--- Data for the task Enclosed Below ---
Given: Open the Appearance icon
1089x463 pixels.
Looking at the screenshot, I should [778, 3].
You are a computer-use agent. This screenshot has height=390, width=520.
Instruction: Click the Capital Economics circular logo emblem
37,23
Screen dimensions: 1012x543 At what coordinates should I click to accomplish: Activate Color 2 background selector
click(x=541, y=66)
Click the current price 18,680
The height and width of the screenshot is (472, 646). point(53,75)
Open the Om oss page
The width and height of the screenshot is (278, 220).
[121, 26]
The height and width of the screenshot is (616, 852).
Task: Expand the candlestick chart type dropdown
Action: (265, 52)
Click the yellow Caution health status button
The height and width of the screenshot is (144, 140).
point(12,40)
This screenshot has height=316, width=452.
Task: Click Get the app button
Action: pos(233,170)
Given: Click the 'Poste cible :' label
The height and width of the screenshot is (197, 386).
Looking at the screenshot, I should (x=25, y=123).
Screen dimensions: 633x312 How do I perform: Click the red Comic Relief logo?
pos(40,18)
--- End of Enclosed Data for the task ---
--- Data for the task Enclosed Below ---
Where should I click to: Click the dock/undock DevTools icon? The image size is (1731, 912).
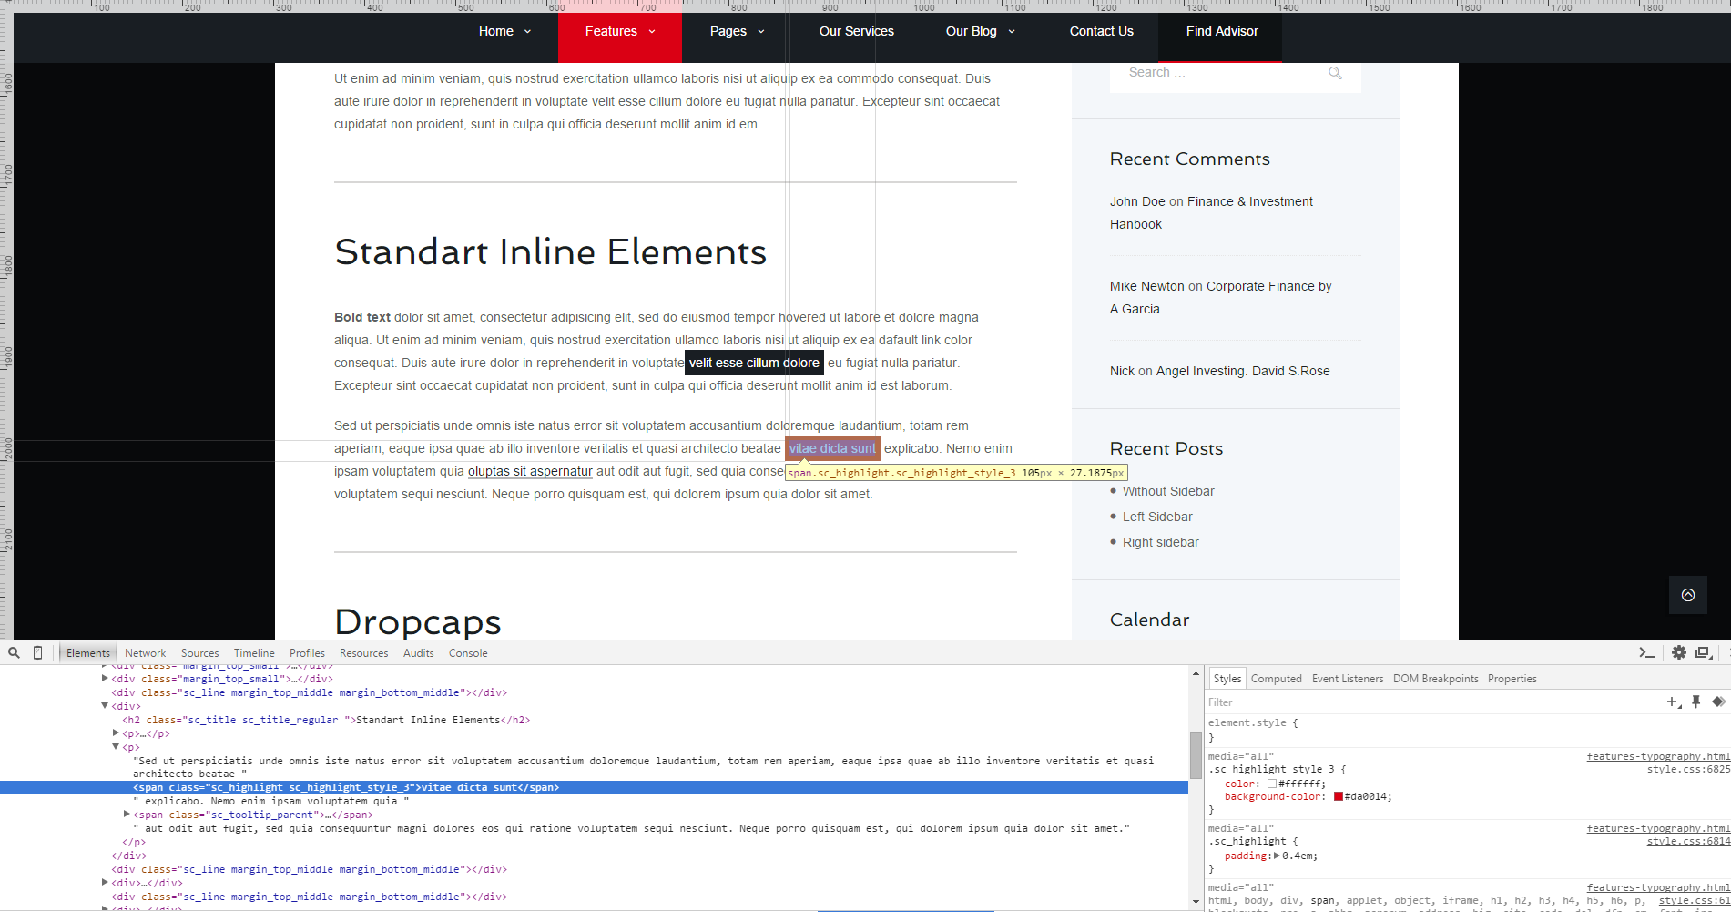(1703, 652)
--- End of Enclosed Data for the task ---
### Directions
Note each line of the entries that has "Given" in it, and copy those lines.

### Answer section
Given: Open the Appearance icon
Given: Click the 'Poste cible :' label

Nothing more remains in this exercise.